Not Just A Pretty Face
Exploring Feminine Identity in Contemporary Pakistani Art
In a world where Pakistan’s complex religio-political landscape often makes headlines, few know of the talent that lives there. Successful Pakistani artists are fought over at global auction houses; their works are part of permanent collections at respected museums like the Guggenheim and the Tate. The southern coastal city of Karachi, Pakistan’s largest and most diverse, has one of the biggest art scenes in the region.
This exhibition aims, first and foremost, to highlight the vibrancy and diversity of Pakistan’s art. But as is apparent from it’s title, another aim is to celebrate the Pakistani woman. The female form has been a muse for centuries but in Pakistan her narrative follows the evolution of our times. For a country moving from the great Mughal Empire through the shadows of colonization, to it’s golden age in the 60’s, to the challenges it faces today, the woman has been a sometimes paradoxical symbol of survival, resilience, strength, grace, and a changing nation.

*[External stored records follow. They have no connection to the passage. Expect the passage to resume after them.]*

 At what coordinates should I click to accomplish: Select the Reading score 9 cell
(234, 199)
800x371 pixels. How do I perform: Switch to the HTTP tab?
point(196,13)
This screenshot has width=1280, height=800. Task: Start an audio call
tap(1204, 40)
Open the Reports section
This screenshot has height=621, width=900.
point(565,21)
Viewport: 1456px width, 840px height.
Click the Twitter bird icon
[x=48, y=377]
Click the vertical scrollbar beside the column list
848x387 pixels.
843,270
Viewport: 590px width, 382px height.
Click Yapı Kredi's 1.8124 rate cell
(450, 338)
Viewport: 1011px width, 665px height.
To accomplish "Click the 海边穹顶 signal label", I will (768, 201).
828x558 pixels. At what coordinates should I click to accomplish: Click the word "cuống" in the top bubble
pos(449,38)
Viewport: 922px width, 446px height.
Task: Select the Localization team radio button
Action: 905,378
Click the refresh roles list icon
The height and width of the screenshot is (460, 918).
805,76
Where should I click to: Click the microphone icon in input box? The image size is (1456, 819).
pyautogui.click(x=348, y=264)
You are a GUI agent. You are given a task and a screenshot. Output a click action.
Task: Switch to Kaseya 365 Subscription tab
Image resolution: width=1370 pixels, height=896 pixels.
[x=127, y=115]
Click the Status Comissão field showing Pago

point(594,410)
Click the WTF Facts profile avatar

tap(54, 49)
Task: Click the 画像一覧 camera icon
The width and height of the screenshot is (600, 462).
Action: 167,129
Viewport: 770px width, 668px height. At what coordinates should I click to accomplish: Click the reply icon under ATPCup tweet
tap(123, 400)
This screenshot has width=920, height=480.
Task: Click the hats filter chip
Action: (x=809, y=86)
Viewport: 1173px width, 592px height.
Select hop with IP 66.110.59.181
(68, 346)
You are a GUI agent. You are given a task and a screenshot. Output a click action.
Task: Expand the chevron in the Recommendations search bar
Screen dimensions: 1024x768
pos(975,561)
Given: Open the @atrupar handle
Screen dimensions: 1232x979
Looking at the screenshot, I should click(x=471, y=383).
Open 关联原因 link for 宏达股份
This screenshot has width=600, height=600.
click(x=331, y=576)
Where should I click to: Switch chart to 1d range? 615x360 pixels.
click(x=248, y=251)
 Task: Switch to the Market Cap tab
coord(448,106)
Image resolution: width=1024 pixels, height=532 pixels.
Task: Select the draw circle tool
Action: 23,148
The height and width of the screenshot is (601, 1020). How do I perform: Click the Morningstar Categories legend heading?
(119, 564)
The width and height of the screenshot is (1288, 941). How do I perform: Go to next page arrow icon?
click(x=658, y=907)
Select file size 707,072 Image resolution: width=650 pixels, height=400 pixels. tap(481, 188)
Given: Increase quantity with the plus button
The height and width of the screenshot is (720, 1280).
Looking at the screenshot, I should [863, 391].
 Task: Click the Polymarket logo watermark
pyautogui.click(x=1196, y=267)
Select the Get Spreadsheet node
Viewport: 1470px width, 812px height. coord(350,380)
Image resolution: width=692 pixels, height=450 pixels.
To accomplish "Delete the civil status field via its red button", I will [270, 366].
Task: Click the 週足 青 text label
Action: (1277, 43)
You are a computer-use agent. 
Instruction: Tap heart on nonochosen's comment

The artists in the collection salute Pakistan’s rich art movements; from greats like Abdur Rahman Chugtai’s blend of Mughal lines and Western compositions, to Jamil Naqsh’s experiments with the female figure and pigeons. The show celebrates beauty and womanhood in a range of expressive voices. The artists revel in their mastery of technique; the paintings are alive and detailed, with allusions to Pakistan’s creative heritage of architecture, calligraphy and poetry.
With this show, we want to challenge the mainstream narrative about Pakistan. For those who feel a disconnect or tension with Pakistan, we hope to offer a fresh topic of discussion, one that is more positive and hopeful, one that is not defined by bias or presumptions. In providing this opportunity to visually connect with talented Pakistani’s who push artistic boundaries, we invite our viewers to relate to them on a creative, human level.